Movement theater can be hard to pin down, because it blurs the distinctions between spoken theater and mime. And even though it often features familiar-looking clown figures, their silly business may pay off in existential musings that are anything but reassuring.
So there will be a lot of metaphors floating like invisible balloons when the fourth annual Mid-Atlantic Movement Theatre Festival comes to Towson State University this week. There are public performances tomorrow through Saturday nights, as well as daytime workshops for festival participants and students.
"Ten years ago this would have been a mime festival, and today they call it movement theater," says festival coordinator David Geyer. The evolving nature of this performance form makes it crucial for such theater artists "to come together for a renewal, so we don't feel alone."
"The intersection of theater and movement seems particularly important, because the body holds the truth," observes Lori Kranz, managing director of the Baltimore-based Splitting Image company, which will perform "Family Masks" tomorrow at 8 p.m. Previously staged at Loyola College, "Family Masks" integrates movement, music and masks to relate the harsh psychological truth about a dysfunctional family wracked by alcoholism.
Although it is non-linear in structure, Ms. Kranz notes that the piece has "a script with very direct language, movement so strong that it can be visually understood and music underscoring the emotion."
A change of pace will come Friday night at 8 with a double bill of Rajeckas & Intraub performing "Moon Over Altoona: Obsessions With Memory," and Mark Jaster doing "FoolSpells: A Short Spectacle for Audience and a Short Fool."
"We create worlds with our own bodies and words," Mr. Intraub, 35, says of the work he does with his 34-year-old partner, Paul Rajeckas. Collaborating on "Moon Over Altoona" with Jonathan Walken, a co-founder of Pilobolus Dance Theatre, the New York-based duo sought to put together what Mr. Intraub describes as "something that is not narrative, but is constructed like beads on a string. There is a holistic sense of disjointed monologues and images of illness, sexual shame and breaking up being woven into a fabric. It has an internal logic, a cadence and pacing, as if moving to a little metronome."

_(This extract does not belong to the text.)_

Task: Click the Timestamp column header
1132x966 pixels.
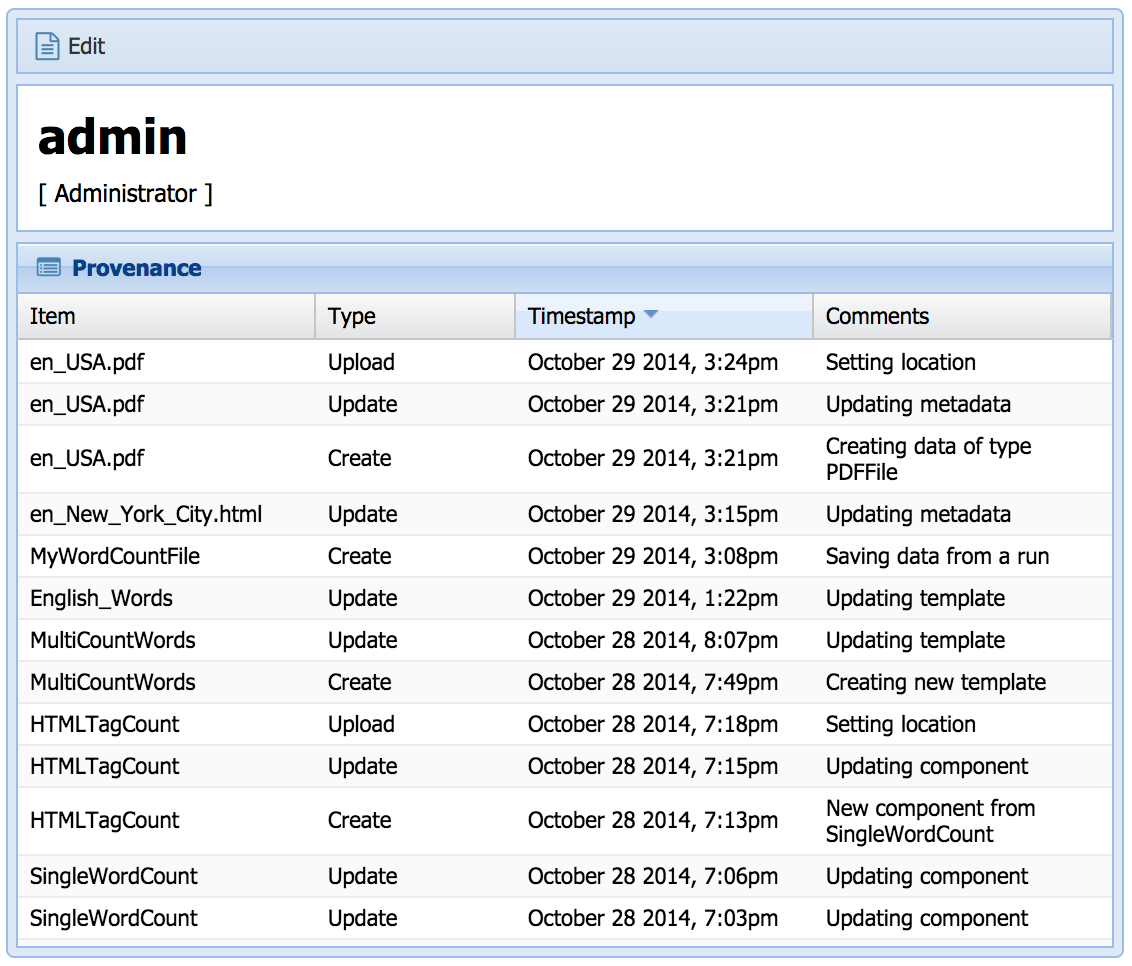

Mr. Jaster, 36, who studied with mime masters Marcel Marceau and Etienne Decroux, brings that silent solo sensibility to his own style. The Rockville-based performer characterizes "FoolSpells" as "sort of a passage with the Fool as spiritual seeker. It's a continuous narrative unfolding in the present, but it's more a ceremony than a story."
He adds that his use of such props as a bamboo flute, lengths of rope and a mirror on wheels reflects the inspiration he found in the enigmatic boxes of artist Joseph Cornell.
Closing out the public performances Saturday at 8 p.m. is Ronlin Foreman's "Donkeys, Feathers, Donuts and Floats," which he calls "a compendium or retrospective collage of the work I've done over the past 10 years."
A red-nosed clown living in Clarksville, Tenn., the 39-year-old performer will also teach a workshop on European mime techniques during his TSU stay.
"Much of my work deals with props and objects," Mr. Foreman says. "My relationship to objects is almost always very specific, but what happens as a result of that relationship sometimes has an ambiguous edge to it. I've spent 15 years learning how to play the intuitive instrument, my imagination. As for my use of words, I look on them as verbal gestures for the clown. What I find most rewarding in theater is not being offered a menu that is entirely comprehensible, but one that has an ambiguous border allowing the imagination to float."
General admission tickets for individual evening performances are $12; call (410) 830-ARTS.